What you are asked to do. Each entry is to be given again precisely, and no picture may be carried over.

======== Data for review ========

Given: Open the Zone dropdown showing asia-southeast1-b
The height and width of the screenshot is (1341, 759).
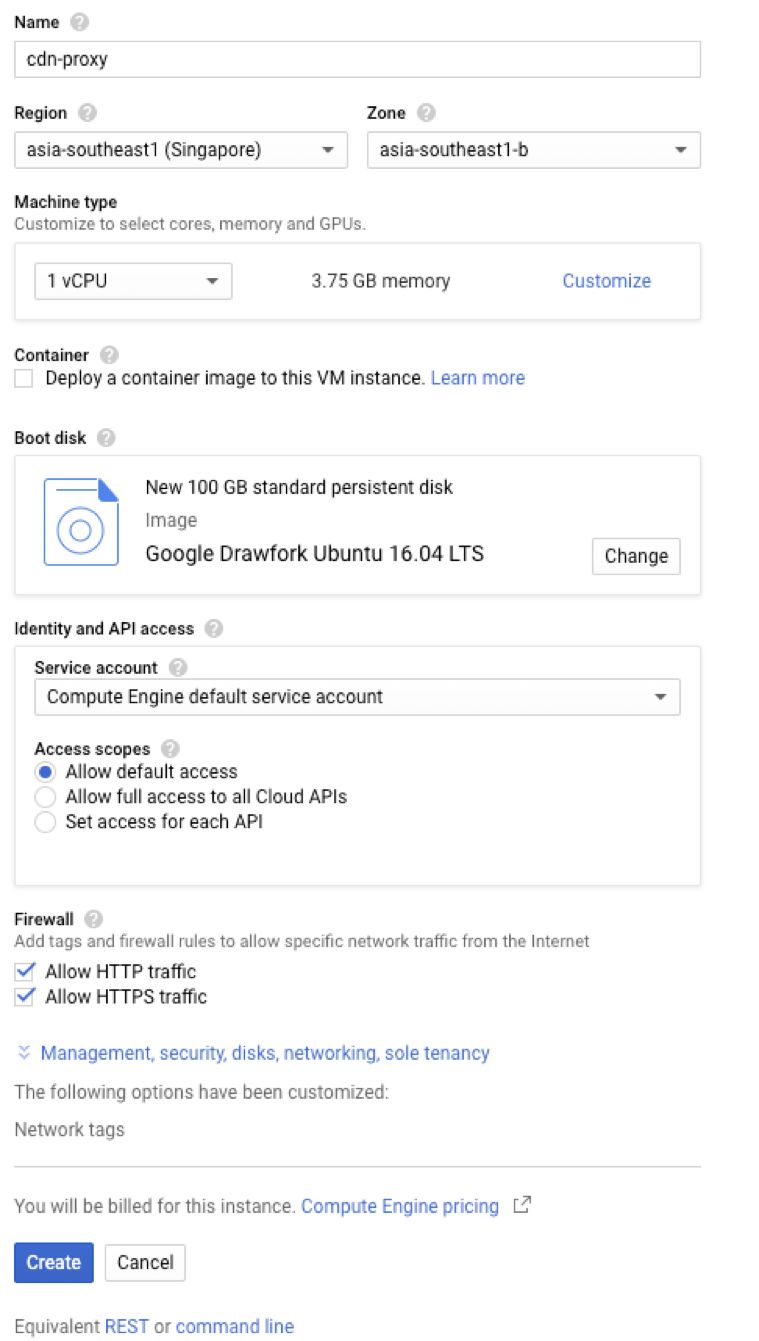Looking at the screenshot, I should 533,150.
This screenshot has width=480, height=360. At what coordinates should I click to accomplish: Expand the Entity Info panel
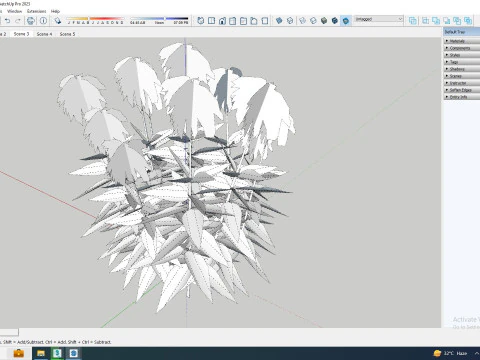point(462,97)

========

Reply.
Given: Open the Zone dropdown showing asia-southeast1-b
The height and width of the screenshot is (1341, 759).
Looking at the screenshot, I should 533,150.
This screenshot has width=480, height=360. At what coordinates should I click to accomplish: Expand the Entity Info panel
point(462,97)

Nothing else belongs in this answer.